All relevant signs and symptoms manifested by the children were recorded on a standard questionnaire during regular visits of field staff. Moreover, a comprehensive questionnaire was filled in for each disease episode which included information on specific signs and symptoms as well as place, time and type of treatment received. No specific information was recorded on the dosage of chloroquine and on the type of traditional remedies given to the study group.

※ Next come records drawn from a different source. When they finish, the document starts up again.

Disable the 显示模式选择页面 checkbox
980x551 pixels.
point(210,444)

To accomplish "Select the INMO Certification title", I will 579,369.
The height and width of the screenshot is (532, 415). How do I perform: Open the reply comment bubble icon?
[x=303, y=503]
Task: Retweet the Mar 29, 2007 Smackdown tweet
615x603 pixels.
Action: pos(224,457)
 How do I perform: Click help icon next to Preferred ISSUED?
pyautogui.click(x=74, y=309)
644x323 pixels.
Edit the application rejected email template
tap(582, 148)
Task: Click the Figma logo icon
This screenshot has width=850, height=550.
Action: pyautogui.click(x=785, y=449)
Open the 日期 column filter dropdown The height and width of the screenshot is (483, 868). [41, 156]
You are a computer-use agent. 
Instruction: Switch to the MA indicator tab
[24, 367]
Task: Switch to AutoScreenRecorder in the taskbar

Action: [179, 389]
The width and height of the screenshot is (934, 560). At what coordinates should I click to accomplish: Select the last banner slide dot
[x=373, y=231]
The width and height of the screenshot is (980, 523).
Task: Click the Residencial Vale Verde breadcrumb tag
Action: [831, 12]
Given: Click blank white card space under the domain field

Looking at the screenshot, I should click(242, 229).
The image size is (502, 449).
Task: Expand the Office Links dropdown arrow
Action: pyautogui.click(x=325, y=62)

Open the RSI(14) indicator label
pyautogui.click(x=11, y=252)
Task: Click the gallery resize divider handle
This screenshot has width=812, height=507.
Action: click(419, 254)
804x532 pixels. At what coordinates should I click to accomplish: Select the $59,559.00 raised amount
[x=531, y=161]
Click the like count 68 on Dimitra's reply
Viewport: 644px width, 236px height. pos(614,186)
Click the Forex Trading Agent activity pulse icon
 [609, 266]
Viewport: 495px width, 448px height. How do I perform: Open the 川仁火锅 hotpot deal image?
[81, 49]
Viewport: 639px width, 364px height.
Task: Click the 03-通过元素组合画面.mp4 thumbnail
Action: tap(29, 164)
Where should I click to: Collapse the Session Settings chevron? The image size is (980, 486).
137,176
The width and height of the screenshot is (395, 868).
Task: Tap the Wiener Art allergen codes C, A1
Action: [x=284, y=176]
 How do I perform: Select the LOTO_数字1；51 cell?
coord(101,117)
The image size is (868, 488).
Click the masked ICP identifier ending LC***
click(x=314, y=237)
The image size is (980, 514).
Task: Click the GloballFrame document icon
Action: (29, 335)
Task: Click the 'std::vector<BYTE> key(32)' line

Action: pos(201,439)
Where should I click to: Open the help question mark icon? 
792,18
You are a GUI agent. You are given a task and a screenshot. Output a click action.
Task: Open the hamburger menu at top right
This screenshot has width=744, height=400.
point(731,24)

For this study, only children with a diagnosis of falciparum malaria, defined as an axillary temperature of ≥37.5°C together with a density of ≥5,000 P. falciparum parasites per μl of blood were considered. Inclusion criteria were falciparum malaria treated with chloroquine (with or without antipyretics) but without traditional remedies (group CQ), or with traditional remedies only (group TRAD). Exclusion criteria were a history of febrile illness during the previous four weeks, malaria treatment during the previous four weeks, any treatment with another antimalarial drug during follow up, and missing temperature measurements during the two-weeks follow up period. Multiple episodes of malaria in individual children were considered to be independent with regard to treatment choice [4].
To evaluate treatment outcome, a modified definition of the WHO protocol for assessment of therapeutic efficacy of antimalarial drugs in areas with intense transmission was used [15]. Treatment failure (TF) was defined as development of severe malaria on day 1–14 or fever recurrence (axillary temperature ≥37.5°C) on day 3–14. Adequate clinical response (AR) was defined as the absence of fever on day 3–14, without meeting any of the criteria of TF.
Chloroquine dosage survey
To retrospectively estimate the chloroquine dosages usually given to febrile young children in the study area, 55 individual interviews with randomly selected mothers of young children from three villages in the study area were conducted during a malaria survey at the end of the 2001 rainy season. The villages were purposely selected to represent the rural study population in its socio-cultural, demographic and geographical diversity. Questions concerned the kind of treatment (western and/or traditional) and the dosages of western drugs used during treatment of the last febrile episode of survey children, the current availability of chloroquine in the household and the origin of chloroquine drugs. The weight of children was measured with a Salter hanging spring scale.
Laboratory procedures
Blood films were kept in closed slide boxes until they were transported to Nouna (two to three times per week). They were Giemsa-stained at the Nouna hospital laboratory and transported afterwards to the Centre National de Recherche et de Formation sur le Paludisme (CNRFP) in Ouagadougou for reading. All films were examined by two experienced laboratory technicians using a ×100 oil immersion lens and ×10 eyepieces. In case of significant discrepancy between the results of the two technicians, blood slides were read by a third investigator. Blood films were analysed for the species-specific parasite density per μl by counting against 500 white blood cells and multiplying by sixteen (assuming 8,000 white blood cells per μl of blood). Slides were declared negative if no parasites were seen in 400 fields on the thick film.
Statistical analysis
Data were entered at the data management department of the CRSN into a data bank (Microsoft Access, version 97). All questionnaires were checked by supervisors before computer entry. Parasitological data were entered into EpiInfo (version 6.0) at the CNRFP, and the data were transferred to the CRSN. All data were checked for range and consistency before data entry.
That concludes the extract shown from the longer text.